Solidarietà e servizio priorità della comunità ecclesiale.
L’India è un Paese grande come le sue contraddizioni. Da un lato c’è un’economia in rapido sviluppo, e dall’altro un crescente numero di poveri del tutto ignorati. Una persona su tre è sotto la soglia di povertà, con circa 300 milioni di migranti in cerca di lavoro e di sopravvivenza. Secondo il Global Hunger Index Report 2011-2013, un quarto della popolazione mondiale affamata vive in India (210 milioni su 842 milioni) e il 43,5 per cento dei bambini malnutriti sotto i 5 anni al mondo sono indiani.
In questo contesto si è dunque svolto il simposio della Chiesa in India, che ha avuto lo scopo di riflettere su come poter svolgere un ruolo profetico e di testimonianza per la persona e il messaggio di Gesù. E su come concretamente poter combattere la diffusa povertà e costruire una reale civiltà dell’amore.
In particolare, i partecipanti all’incontro hanno sviluppato alcune linee d’azione. In primo luogo, è stato chiesto di seguire con fedeltà l’invito di Papa Francesco che ripetutamente chiede che la Chiesa sia «la Chiesa dei poveri». In questo senso, l’episcopato è stato sollecitato a rendere più efficace l’Education Policy, per spingere le scuole cattoliche e gli altri istituti educativi della Chiesa a essere ancora più vicini ai poveri. I partecipanti al simposio si sono detti poi pronti a combattere la cosiddetta cultura del benessere, «che ci fa pensare a noi stessi e ci rende insensibili ai bisogni degli altri, e che conduce a una “globalizzazione dell’indifferenza”. Come l’uomo ricco nella parabola di Gesù, noi siamo abituati alla sofferenza di Lazzaro. Essa non ci preoccupa». Di qui un impegno che è chiamato a coniugarsi con le azioni di ogni giorno, contrastando ingiustizie e irregolarità. «Noi lotteremo contro la corruzione in ogni modo possibile, né pagheremo o daremo mazzette, chiedendo una ricevuta per ogni acquisto, pagando salari giusti a quelli che lavorano per noi. Useremo i meccanismi e le facilitazioni disponibili, come il Right to Information Act e il Food Security Bill (il provvedimento che prevede la distribuzione di cibo a prezzi calmierati) per combattere la corruzione e lenire le fatiche dei poveri. Saremo coraggiosi nel denunciare tutto ciò che è malvagio, ingiusto e sbagliato, per annunciare davvero la Buona Novella.
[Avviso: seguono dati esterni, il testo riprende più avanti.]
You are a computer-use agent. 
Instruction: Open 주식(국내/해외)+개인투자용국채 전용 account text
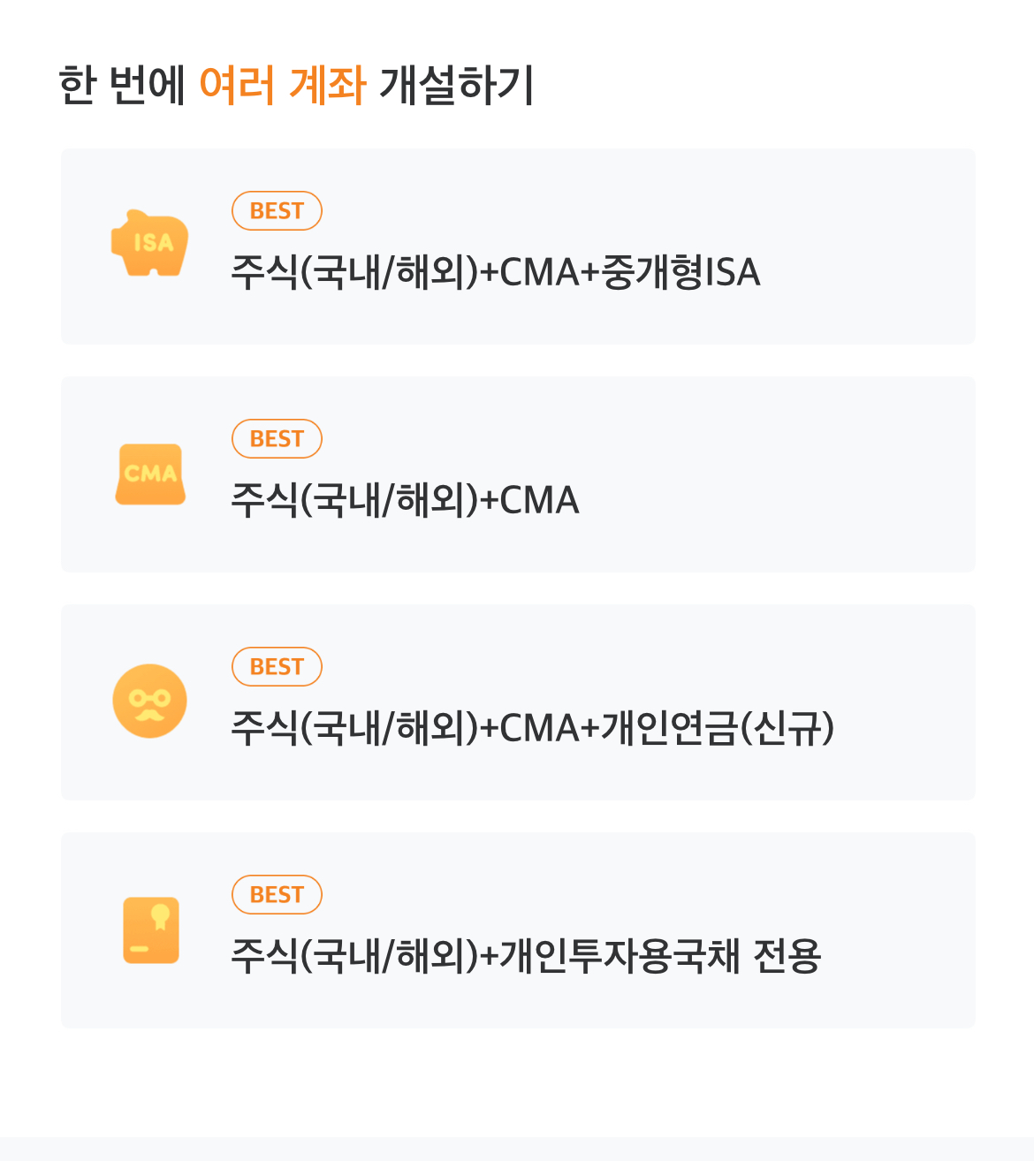[x=526, y=956]
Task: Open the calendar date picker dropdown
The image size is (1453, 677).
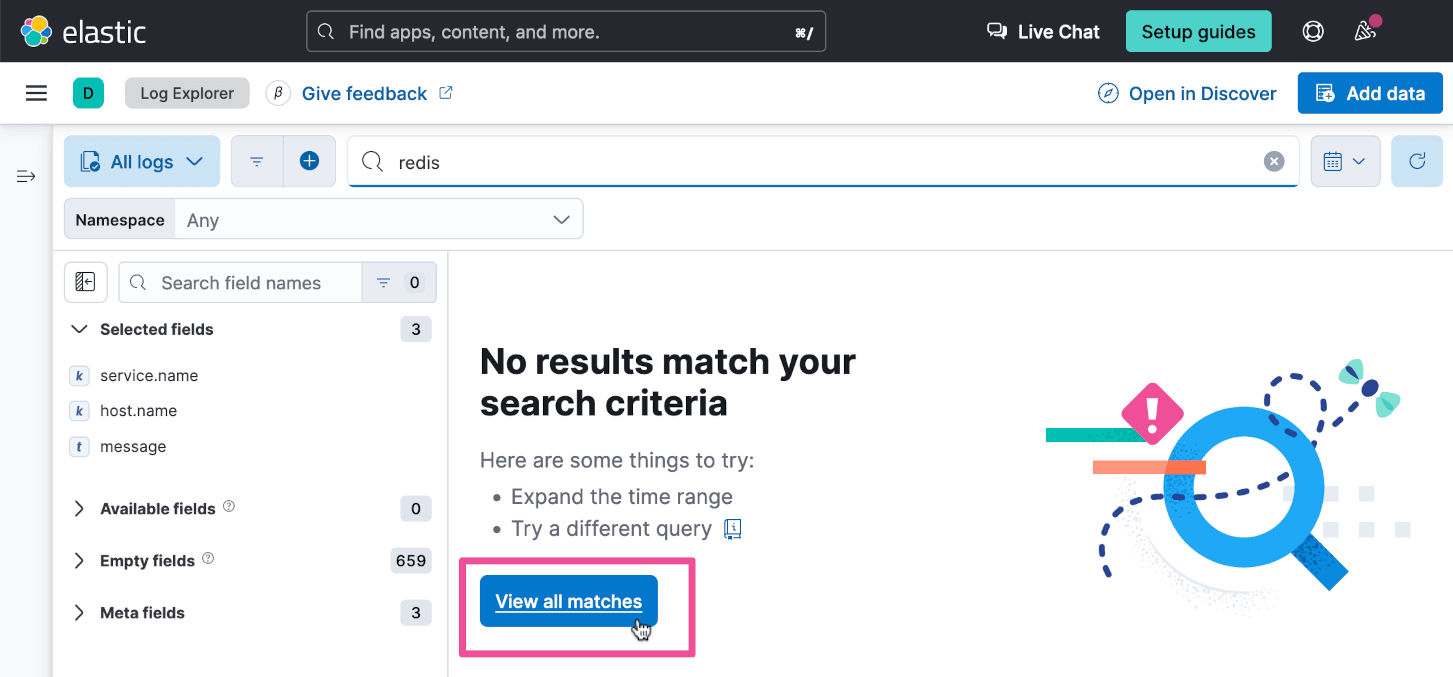Action: 1345,161
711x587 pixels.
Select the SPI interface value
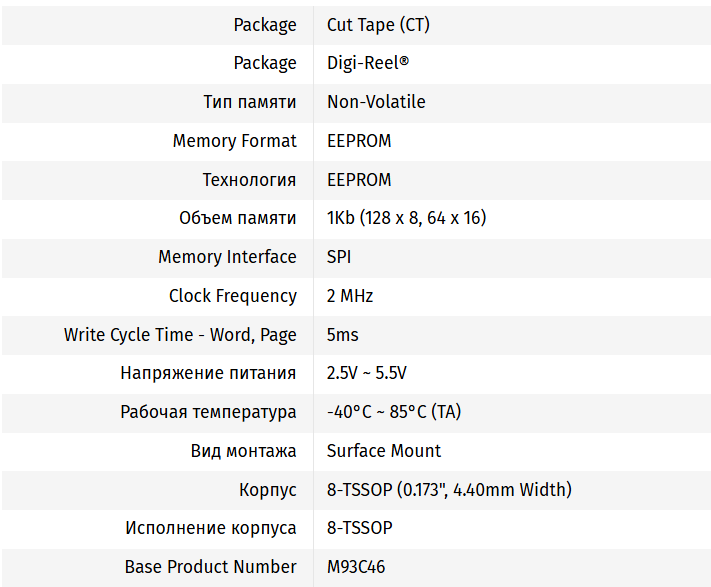[339, 257]
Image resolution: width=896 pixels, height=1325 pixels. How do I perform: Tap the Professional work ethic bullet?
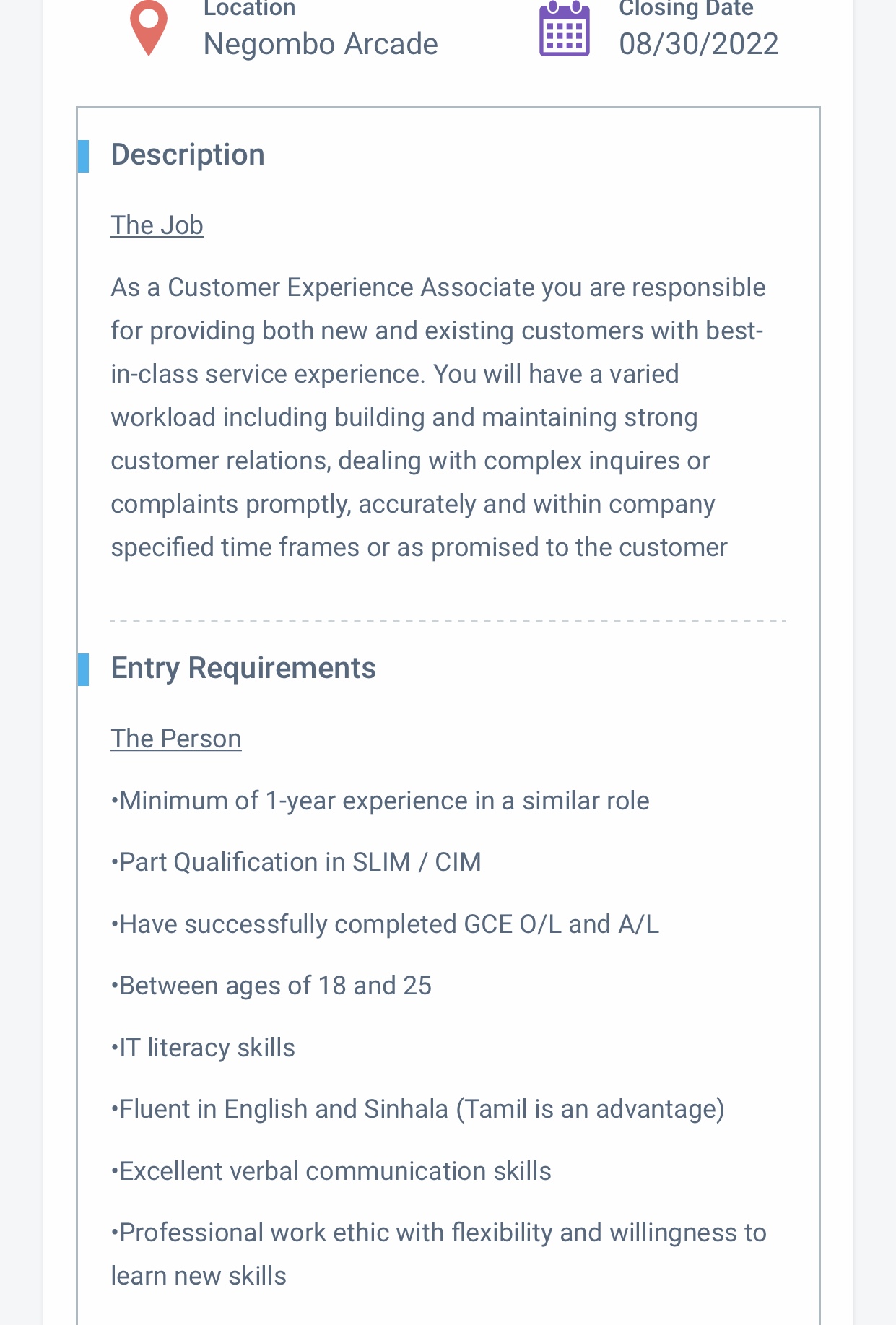(x=439, y=1254)
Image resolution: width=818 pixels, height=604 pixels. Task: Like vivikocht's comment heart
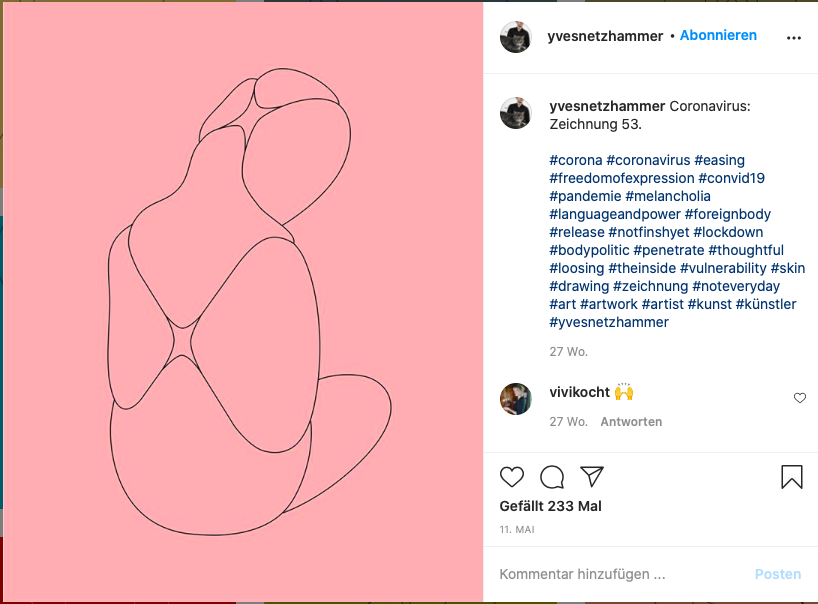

La cultura del silenzio ha portato alla “cultura della morte”». Infine, l’impegno ad avere «particolare attenzione verso i deboli e gli emarginati, in particolare i dalit, unendoci alle proteste contro la violazione dei diritti umani. Esortiamo le nostre parrocchie a essere più attente nei loro confronti, accogliendoli nelle nostre parrocchie. Vogliamo essere persone che offrono loro speranza. Seguendo l’esempio dei primi cristiani, che hanno condiviso generosamente con i poveri, faremo personali sacrifici, per quanto essi possano costarci, per i poveri, i dalit e i tribali di oggi. Solo allora diventeremo davvero la Chiesa dei poveri».